Associazioni sul mito di Medea

Jones De Luca

Una madre. La donna, distesa sul lettino, parla sommessamente: la sera prima, come ogni sera, le ha telefonato la figlia dall'ospedale dove è ricoverata. Questa telefonata, colma di accuse violente, ha lasciato la donna spossata e piena di timori profondi. Durante la notte ha fatto un sogno. Aveva in braccio sua figlia che nel sogno era molto piccola, sapeva che doveva lasciarla, la bambina era stata affidata alle nonne perché lei aveva combinato qualcosa. Non sa cosa avesse combinato: era qualcosa di molto brutto e non poteva più tenere la bambina con sé. Poi la donna si chiude, il suo racconto si arresta, non le viene più in mente niente. Sembra spaventata, rifiuta qualsiasi pensiero e chiede all'analista di non insistere.

Nel sogno la bambina aveva quattro mesi. C'è un episodio di quel periodo che non vorrebbe ricordare: la bambina non riusciva a dormire e piangeva da molto tempo senza che lei riuscisse a calmarla, allora si era messa a piangere disperatamente anche lei. Ricorda che aveva pianto tanto. Le chiedo del pianto e la donna risponde: «Non è normale piangere per questo? ».

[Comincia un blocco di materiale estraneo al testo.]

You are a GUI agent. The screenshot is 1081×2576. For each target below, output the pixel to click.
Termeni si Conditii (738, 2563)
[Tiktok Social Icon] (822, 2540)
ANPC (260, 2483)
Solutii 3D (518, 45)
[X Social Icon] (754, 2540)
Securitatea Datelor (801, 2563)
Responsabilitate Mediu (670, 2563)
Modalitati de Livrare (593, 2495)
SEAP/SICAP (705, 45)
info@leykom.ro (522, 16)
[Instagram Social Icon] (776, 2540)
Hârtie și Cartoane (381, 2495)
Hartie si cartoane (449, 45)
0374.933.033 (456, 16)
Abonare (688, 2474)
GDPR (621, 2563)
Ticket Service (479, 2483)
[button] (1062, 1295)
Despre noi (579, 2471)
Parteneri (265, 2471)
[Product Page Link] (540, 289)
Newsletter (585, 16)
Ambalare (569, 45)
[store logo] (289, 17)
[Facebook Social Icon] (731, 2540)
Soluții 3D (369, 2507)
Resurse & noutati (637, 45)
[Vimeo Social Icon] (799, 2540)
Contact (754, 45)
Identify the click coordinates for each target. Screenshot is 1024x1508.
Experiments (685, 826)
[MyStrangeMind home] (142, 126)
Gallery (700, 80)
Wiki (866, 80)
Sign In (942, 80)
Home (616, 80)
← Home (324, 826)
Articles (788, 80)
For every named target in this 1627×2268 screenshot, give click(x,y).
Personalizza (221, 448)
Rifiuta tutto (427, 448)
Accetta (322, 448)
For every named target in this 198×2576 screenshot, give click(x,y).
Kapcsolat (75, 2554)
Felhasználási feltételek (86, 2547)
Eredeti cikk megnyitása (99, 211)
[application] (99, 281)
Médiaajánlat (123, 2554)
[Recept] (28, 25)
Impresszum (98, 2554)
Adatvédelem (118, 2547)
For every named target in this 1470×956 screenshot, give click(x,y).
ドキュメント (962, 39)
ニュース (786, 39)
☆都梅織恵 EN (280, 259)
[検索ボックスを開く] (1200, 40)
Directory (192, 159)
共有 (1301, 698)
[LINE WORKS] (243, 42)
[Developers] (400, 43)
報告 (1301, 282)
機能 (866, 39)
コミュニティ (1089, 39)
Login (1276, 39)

Io penso all'esasperazione che può nascere quando i bambini piangono così: viene da buttarli dalla finestra, e di colpo mi viene in mente l'immagine di un piccolo corpo leggero, troppo leggero, che vola da una finestra molto alta … è così leggero che i vestiti riescono ad attutirne la caduta e ad evitare il peggio.

Le dico che quando i bambini piangono senza fermarsi possono anche far arrabbiare. Allora, come se confessasse una colpa grave, mi dice che è molto imbarazzata perché ricorda che quella volta si era innervosita.